Il dispose de plus de toutes les informations nécessaires pour contrôler la qualité de son travail et vérifier que le véhicule continue à répondre à ses spécifications d'origine à postériori de son intervention.
Il fait certes un effort créatif pour établir le diagnostique, mais vu que le système sur lequel il travaille est connu dans ses moindres détails, existe dans le monde réel et est dupliqué en grand nombre, l'effort est différent (et non moindre) de celui que doit faire un développeur qui part « de rien » pour créer un logiciel et l'estimation du temps est par conséquent plus fiable et plus facile pour le garagiste.
Il existe en effet des procédures à suivre pour l'établir défini par le constructeur ainsi que les retours d'expérience des autres garagistes.
Nous sommes donc en plein dans l'industrialisation et en tant que développeur, tu ne peux donc te comparer à un garagiste (ou alors, tu fais de la MOA en bénéficiant d'une excellente documentation sur un programme qui n'évolue plus, mais dans ce cas, tu ne fais plus à mon sens du développement logiciel).
Je dirais que tu ne pouvais pas choisir de plus mauvaise comparaison ;).

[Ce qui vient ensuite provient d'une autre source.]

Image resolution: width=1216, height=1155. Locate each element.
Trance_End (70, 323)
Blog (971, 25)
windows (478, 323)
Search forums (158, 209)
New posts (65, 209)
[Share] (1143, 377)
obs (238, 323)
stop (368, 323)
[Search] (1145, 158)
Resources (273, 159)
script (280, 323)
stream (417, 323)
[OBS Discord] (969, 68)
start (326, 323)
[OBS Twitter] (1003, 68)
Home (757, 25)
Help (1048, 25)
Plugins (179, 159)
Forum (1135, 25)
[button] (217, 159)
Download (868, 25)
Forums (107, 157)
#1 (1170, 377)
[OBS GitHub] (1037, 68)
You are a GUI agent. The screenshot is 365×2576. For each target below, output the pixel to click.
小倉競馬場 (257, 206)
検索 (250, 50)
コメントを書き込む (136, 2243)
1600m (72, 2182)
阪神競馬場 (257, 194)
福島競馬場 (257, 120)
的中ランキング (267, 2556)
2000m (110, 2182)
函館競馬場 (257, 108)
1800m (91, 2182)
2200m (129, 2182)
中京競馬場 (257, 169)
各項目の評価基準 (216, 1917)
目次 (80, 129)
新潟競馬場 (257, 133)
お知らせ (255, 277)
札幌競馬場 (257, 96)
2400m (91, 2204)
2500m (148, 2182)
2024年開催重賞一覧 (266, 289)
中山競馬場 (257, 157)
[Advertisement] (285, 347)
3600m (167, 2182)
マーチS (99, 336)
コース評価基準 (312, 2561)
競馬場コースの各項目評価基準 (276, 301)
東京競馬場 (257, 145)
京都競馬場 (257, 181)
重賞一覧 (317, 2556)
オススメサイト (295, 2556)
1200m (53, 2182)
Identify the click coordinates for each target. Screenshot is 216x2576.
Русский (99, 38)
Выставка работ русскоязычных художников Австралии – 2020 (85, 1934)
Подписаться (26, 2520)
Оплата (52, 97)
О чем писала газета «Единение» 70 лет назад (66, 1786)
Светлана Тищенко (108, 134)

Quand à la notion de « forfait agile », je ne relèverais pas, même si je comprends le besoin pour le client d'avoir une estimation des coûts pour prendre une décision.
Mais ce n'est pas parce qu'il en a besoin qu'il est possible de lui indiquer précisément, malheureusement, ou bien qu'il faut absolument le faire.
Une telle estimation est un miroir aux alouettes, et si elle permet au client de prendre une décision, il le fait sur une base très approximative, voire totalement fausse.
Et je ne suis pas du tout convaincu que baser un investissement sur une information aussi peu fiable soit une bonne chose, aussi bien pour le client que pour le vendeur.
Il y a d'autres facteurs beaucoup plus pertinents à prendre en compte sur lesquels se baser pour prendre ce type de décision, et je ne suis pas le seul de cet avis.
9 De VincentLg - 16/05/2013, 16:22
@mageekguy En lisant ta réponse je reconnais que ma comparaison ne tient pas au niveau de la dificulté à "estimer" une tâche.
Concernant l'article de Woody, dans ma réalité (qui n'est peu être pas la même que vous) je n'ai pas le luxe de choisir mes clients, certains ont une vision différentes, des process à respecter... je n'éduque pas ces personnes, je travaille à leur service.
je n'ai pas la prétention de dire à mes clients "Ma façon de faire est la bonne, vous allez vous plantez si vous ne faites pas comme dans le bouquin Scrum pour les nuls". Je fais des compromis, c'est selon moi la seule solution possible en contexte réel.
Enfin une dernière remarque sur l'article pour revenir au sujet, plus que le fond ou finalement je trouve l'analyse très juste (mais difficile à appliquer dans la réalité), la forme me gêne, en tant que développeur, les parallèles avec l'art ou Einstein donne, selon moi, une image très prétentieuse de notre métier. Mais ça n'est pas le sujet du billet.
10 De mageekguy - 16/05/2013, 17:22
@VincentLg : J'ai des choses à dire à propos de ta réponse, notamment sur le fait de travailler « au service du client » et non de l'éduquer.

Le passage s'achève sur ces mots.